# [TEXT PROVIDED]
Regarding the specification

LockedTransfer initiator => mediator: either a SecretRequest will be received from the target, or a RefundTransfer will be received from the current mediator.
LockedTransfer mediator => mediator|target: either a SecretReveal or RefundTransfer will be received from next hop/mediator or target

You are assuming that either a secret request or a refund transfer will always arrive, what if neither arrive? This could happen for a variety of reasons:

  • There is no capacity from the mediator-> initiator, so the refund transfer cannot be sent and the lock expires.
  • A node downstream, mediator or target, received the locked transfer inside the danger zone and halted the protocol to wait for a remove expired lock. (This can happen because 1. of a poorly chosen initial lock expiration, because 2. a node went off-line for a long period, because 3. of high latency in a node's transport, be it matrix or something else).

SecretRequest target => initiator: a SecretReveal should be received from initiator

This is a good example of why having multiple responsibilities for a single message can be bad, what if the secret is learned by the mediator through the blockchain? Because the node learned it from the blockchain it knows that everyone else in the path learned it from the blockchain, including the previous mediator and the initiator, and for the current version of the code base it does not send a secret reveal backwards, it's only done when the secret is learned off-chain

The proposed change would require us to review all messages and code paths to ensure that they are sent for the unhappy case too, otherwise the node will be unable to clear the message from the queue and make progress.

SecretReveal target|mediator => prev mediator: a Secret/Unlock (see #3132 , #3145) response should be received

This can actually deadlock if messages are sent one at the time and there is a refund transfers. Consider the following path and order messages in the queue:

A-B-C-B-D
B->C: SecretReveal, Unlock
C->B: SecretReveal, Unlock

Batching could fix the above example, however, we would have to introduce a requirement for the minimum batch size to the transport layer and assume this size ensures progress when the queue is bigger than it.

@andrevmatos
Copy link
Contributor Author

Thank you, @hackaugusto for your thoughts. But I think some misunderstandings happened, and would like to get your position on the clarifications below:

meaning they can be sent as soon as it is appropriate ( == no waiting/latency)

# [EXERCISE TASK 1]
According to the message-protocol discussion, what happens when there is no capacity from the mediator to the initiator?
# [EXERCISE TASK 2]
Reproduce the message-protocol discussion starting at "This can actually" and ending at "bigger than it.".
# [EXERCISE TASK 3]
Carry on writing the message-protocol discussion from its last sentence.
The lines after this point have no connection to the message-protocol discussion.

# [COLLECTED DATA]
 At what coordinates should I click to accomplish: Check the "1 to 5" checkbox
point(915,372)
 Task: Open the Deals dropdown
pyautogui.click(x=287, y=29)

# [EXERCISE OUTPUT 1]
The refund transfer cannot be sent and the lock expires.

# [EXERCISE OUTPUT 2]
This can actually deadlock if messages are sent one at the time and there is a refund transfers. Consider the following path and order messages in the queue:

A-B-C-B-D
B->C: SecretReveal, Unlock
C->B: SecretReveal, Unlock

Batching could fix the above example, however, we would have to introduce a requirement for the minimum batch size to the transport layer and assume this size ensures progress when the queue is bigger than it.

# [EXERCISE OUTPUT 3]
That's true for UDP, but on matrix you need to consider each event incurrs in ramp-up-down times for /sync requests on receiver and on sender (sender receives its own messages too, even if they're ignored) which, for a relatively slow method like http long polling, can aggregate to a quite large protocol overhead.

Assume that messages are sent one at the time, then the second transfer will have to wait for the longer path to complete its protocol before proceeding with the second, increasing the latency.

Why? My idea is that the queues won't be halted by a message not yet confirmed, but instead, all messages should be sent as soon as they arrive (and/or batched), and protocol will always move forward regardless of confirmation method. This proposal is about changing the machanics of when we stop retrying some message being sent, but not requiring this to happen at all for the protocol (including different transfers going through the same channel) to go on.

The important thing here is that we can use different mechanisms to do the authentication, e.g. end-to-end encryption

Agree, this point specifically can also be replaced by transport features. Nonetheless, IMO the other points still hold and we can shrink the protocol and needed roundtrips through this proposal.

Yes, these two messages have a unique purpose.

Yes, I know they mean different things, but my proposal is that we can drop this distinction, and implement the actual effect of these messages (in this case, stopping the retry) implicitly through the actual protocol messages, instead of specific ones.

You are assuming that either a secret request or a refund transfer will always arrive, what if neither arrive?

This is built-in. I considered that any of these messages could never arrive, in which case (via this proposal) per protocol they should then be retried until the message is not valid anymore (in this case, lock expiring). If the situation change, the message can eventually be accepted and transfer go through. If not, and transfer never finish, they should continue to be retried until the lock expires or the channel is closed, making them invalid and retry stopped.

This is a good example of why having multiple responsibilities for a single message can be bad, what if the secret is learned by the mediator through the blockchain?

This only affects the condition in which the message (in this case, SecretReveal) gets cleared (stop retry). If the message is revealed on-chain, we can simply stop retrying the SecretReveal messages in any of the pending mediators, as the receiver will (presumably) have also detected the on-chain reveal and won't send the Secret/Unlock, so this is this corner-case condition to stop retrying the message.

Batching could fix the above example, however, we would have to introduce a requirement for the minimum batch size to the transport layer and assume this size ensures progress when the queue is bigger than it.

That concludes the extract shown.